To find the first ionization energy of neon, we are removing one electron from the neutral atom. The equation for this process is: Ne(\(1s^2 2s^2 2p^6\)) → Ne\(^+\)(\(1s^2 2s^2 2p^5\)) + e\(^-\) For the electron affinity of fluorine, we are adding one electron to the neutral atom. The equation for this process is: F(\(1s^2 2s^2 2p^5\)) + e\(^-\) → F\(^-\)(\(1s^2 2s^2 2p^6\))

When energy is required to remove an electron, the Ionization Energy is positive. When adding an electron the energy is released; hence, the Electron Affinity is negative. Therefore, the ionization energy of neon is positive, while the electron affinity of fluorine is negative.

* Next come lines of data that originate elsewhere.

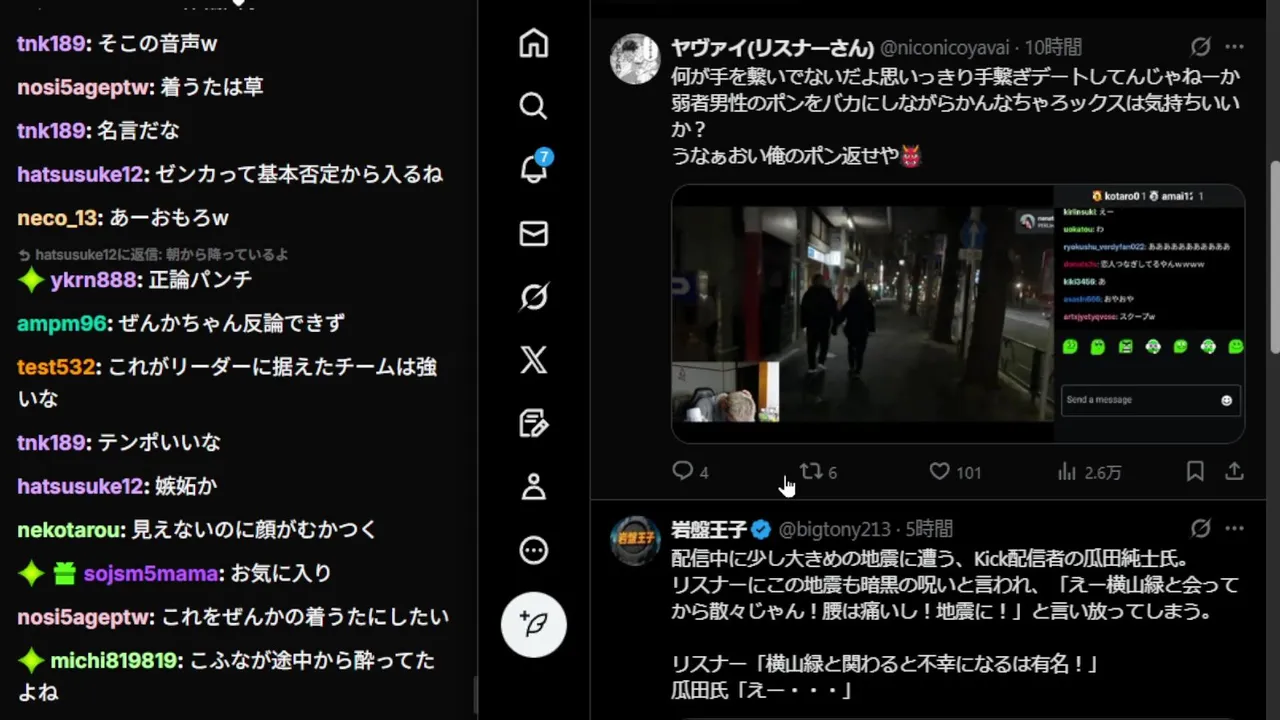Open the profile person icon
This screenshot has width=1280, height=720.
534,487
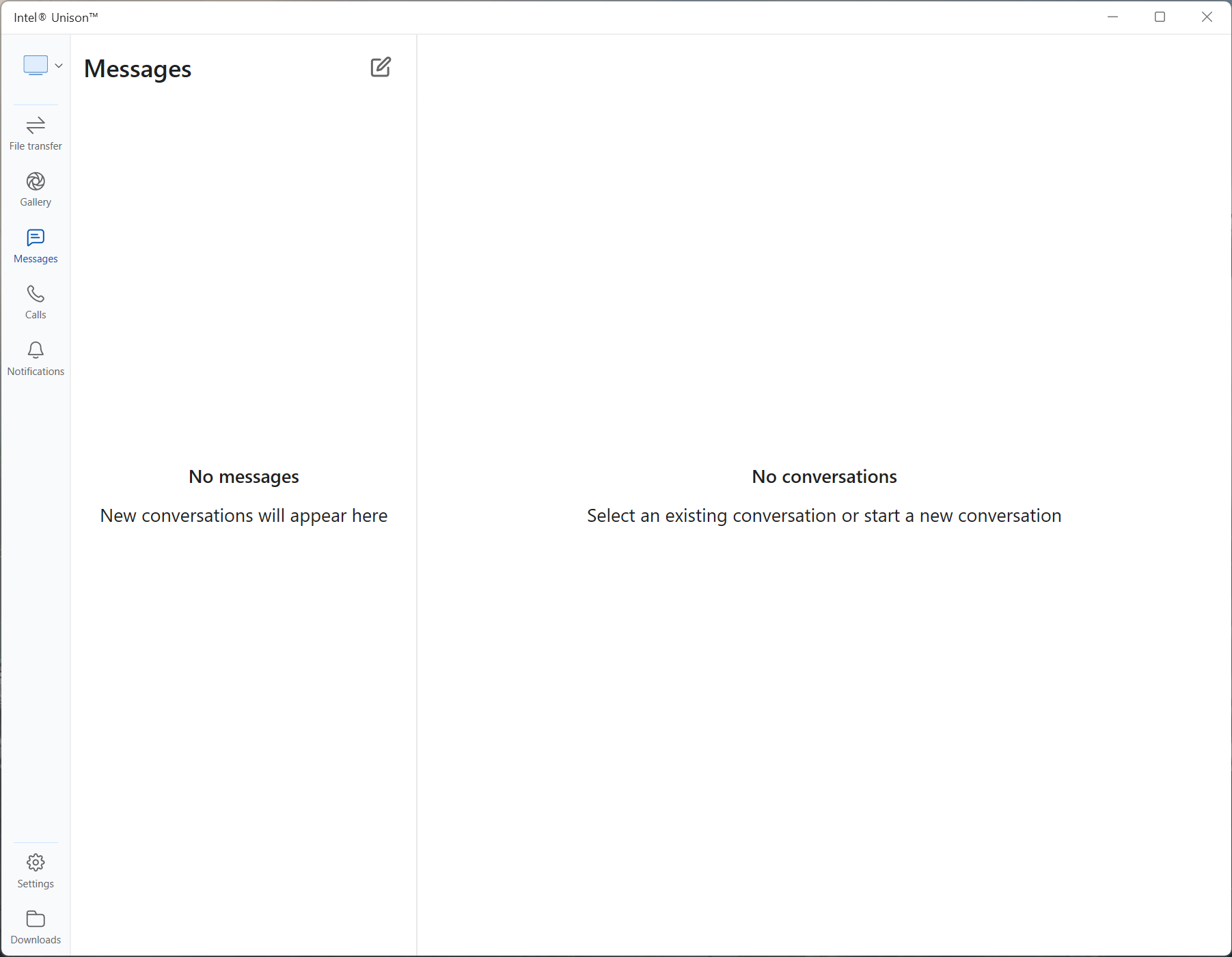Compose a new message with pencil icon
1232x957 pixels.
pos(381,67)
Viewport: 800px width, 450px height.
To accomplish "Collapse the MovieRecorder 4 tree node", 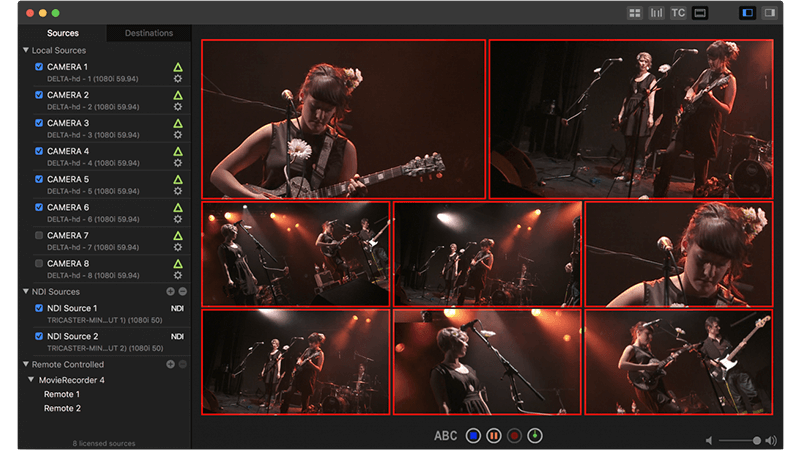I will 32,380.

We can expect that the magnitude of the ionization energy of neon and the electron affinity of fluorine won't be equal. This is because Neon is a noble gas with a completely filled electron shell (2p subshell is full), which makes it very stable, and it requires more energy to remove one electron from this stable configuration. Conversely, fluorine is one electron short of obtaining a stable electron configuration (2p subshell needs one more electron to become full). So, fluorine has a high electron affinity due to its high effective nuclear charge, which attracts and stabilizes the added electron. However, it will not be the same as the ionization energy of neon. So, the ionization energy of neon has a larger magnitude than the electron affinity of fluorine. In conclusion, the ionization energy of neon is positive and has a larger magnitude than the electron affinity of fluorine, which is negative. The ionization energy is larger because neon's electron configuration is very stable, making it more challenging to remove an electron.